Alors que les avancées technologiques des dernières décennies repoussent de plus en plus les limites de la précision et de l’efficacité avec laquelle il est possible de détruire ou d’enlever la vie, de nouveaux types d’armement font également leur apparition et suscitent l’engouement de plusieurs États. Pensons notamment ici aux drones militaires, ces appareils volants pilotés à distance qui sont munis d’armes technologiques très précises et parfois même dotés de systèmes automatisés par l’utilisation de l’intelligence artificielle. En effet, l’Association for Uncrewed Vehicule Systems International nous apprend qu’en 2021, le Ministère de la Défense américain a déboursé environ 7,5 milliards de $US pour son programme de drone militaire. Un peu plus au nord, un communiqué du Ministère de la Défense Canadienne nous apprenait, le 13 décembre 2023, que le pays débourserait 2,39 milliards de $CA pour l’acquisition de systèmes d’aéronefs télépilotés. Cet achat, nous explique-t-on, inclut entre autres onze aéronefs télépilotés, six postes de contrôle au sol, un nouveau centre de contrôle au sol, deux nouveaux hangars d’aéronefs et les armes initiales. En Ukraine, théâtre de l’invasion russe depuis 2014, ce sont plus de 550 millions de $US qui étaient prévus en 2023 pour l’acquisition de drones militaires.
Pour plusieurs raisons, cet engouement pour les drones militaires représente à mon avis un des plus grands problèmes auxquels nous devrons faire face quant à la façon dont les guerres et les conflits armés seront bientôt menés. À ce jour, la majorité de ces appareils sont toujours télépilotés, ce qui veut dire qu’ils sont toujours sous le contrôle d’un opérateur humain. Mais avec l’avènement de l’intelligence artificielle et la soif d’efficacité des corps militaire, il ne tardera pas que le contrôle de ces appareils deviendra, à mon avis, exclusivement autonome. Déjà, certains modèles plus avancés sont munis de systèmes d’évitement de collisions, de pilotage ou visés de tirs automatisés. Cette automatisation attribuable à l’intelligence artificielle fait de ces engins volants des armes pratiquement infaillibles et certainement insensibles. Des armes qui ne sont pas influencées par la peur ou le regret, qui ne connaissent pas l’hésitation et qui font rarement des erreurs.
N’est-il pas évident que leur utilisation amènera inévitablement une déshumanisation de la violence, une problématique qui n’a encore pratiquement jamais été observée dans l’histoire de l’humanité. Je dis ici jamais observé dans l’histoire parce que même si la violence a toujours fait partie de notre réalité, celle-ci à du moins toujours été administrée par un être humain, et non pas par un outil technologique autonome. C’est aussi pourquoi j’emploie le terme déshumanisation, parce que je crains que cette automatisation retire de la prise de décision entourant un acte de violence certains réflexes innés chez l’humain comme l’empathie, l’indulgence, la pitié, et la sympathie.

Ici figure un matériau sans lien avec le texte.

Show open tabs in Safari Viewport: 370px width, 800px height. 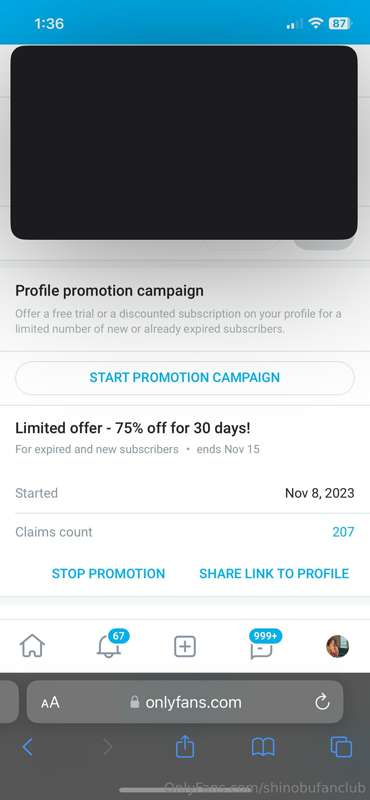click(x=341, y=747)
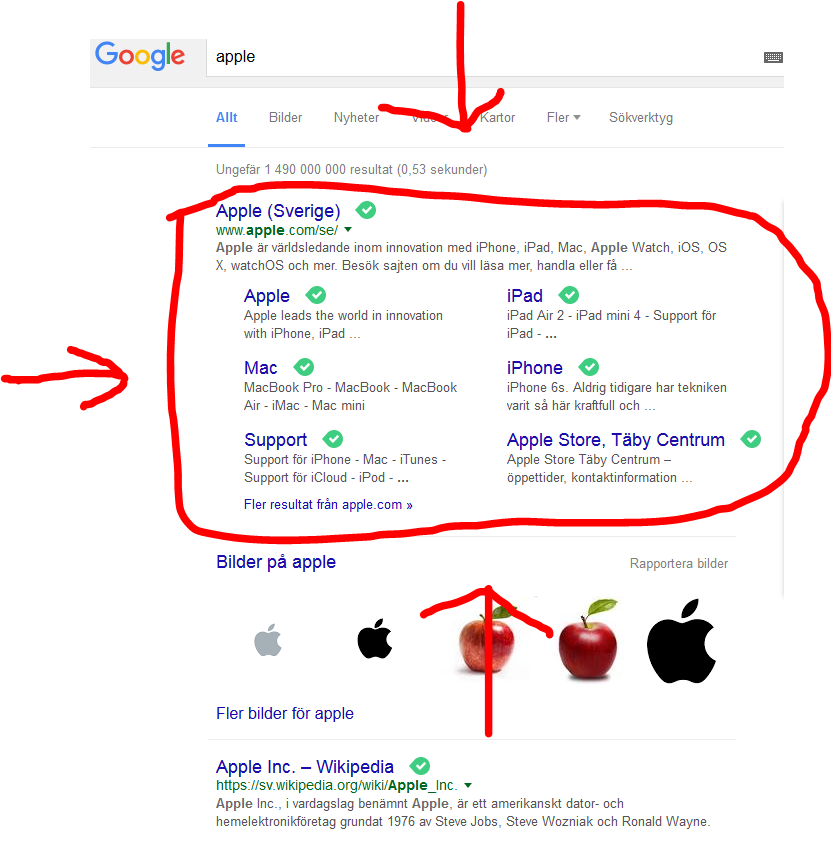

Par chance, l’esprit rationnel et cartésien de l’homme est encadré par une forme d’intelligence émotionnelle qui module notre prise de décision pour la rendre plus humaine. Même si elle est essentielle à notre développement et nécessaire à l’épanouissement de l’homo sapiens, la rationalité est une capacité cérébrale qui reste froide et logique, comme l’intelligence artificielle. Elle oriente presque toujours nos prises de décisions pour en maximiser l’efficacité et la cohérence. Et parfois, ce n’est ironiquement pas la décision la plus rationnelle qui est la plus optimale. Parfois, il faut faire appel à notre émotivité et faire preuve de retenue et de discernement, parfois il faut tendre vers notre humanité plutôt que notre rationalité.
En écrivant ces lignes, j’ai toujours le même exemple qui me revient à l’esprit. L’exemple d’un soldat allemand et d’un soldat français qui se rencontre dans une ruelle obscure de Paris en 1944, alors que les Alliés ont pratiquement repris le contrôle de la capitale française. Ces deux soldats épuisés qui se regardent et qui baissent leurs armes, ces deux soldats qui font preuve d’humanité à l’égard de l’autre, alors que toutes les raisons rationnelles qui motivent la guerre devraient les pousser à faire feu l’un sur l’autre. Ces deux soldats qui font preuve d’empathie et qui refusent d’être instrumentalisés dans un conflit géopolitique violent qui les dépassent et qui les forcent à renier leur humanité. Voilà un exemple d’humanité et de l’emploie de l’intelligence émotionnelle en contexte de violence qui ne sera bientôt qu’un vieux souvenir du temps où on se faisait la guerre d’humain à humain, lorsque la vie ne tenait pas à un algorithme conçu pour la victoire à tout prix.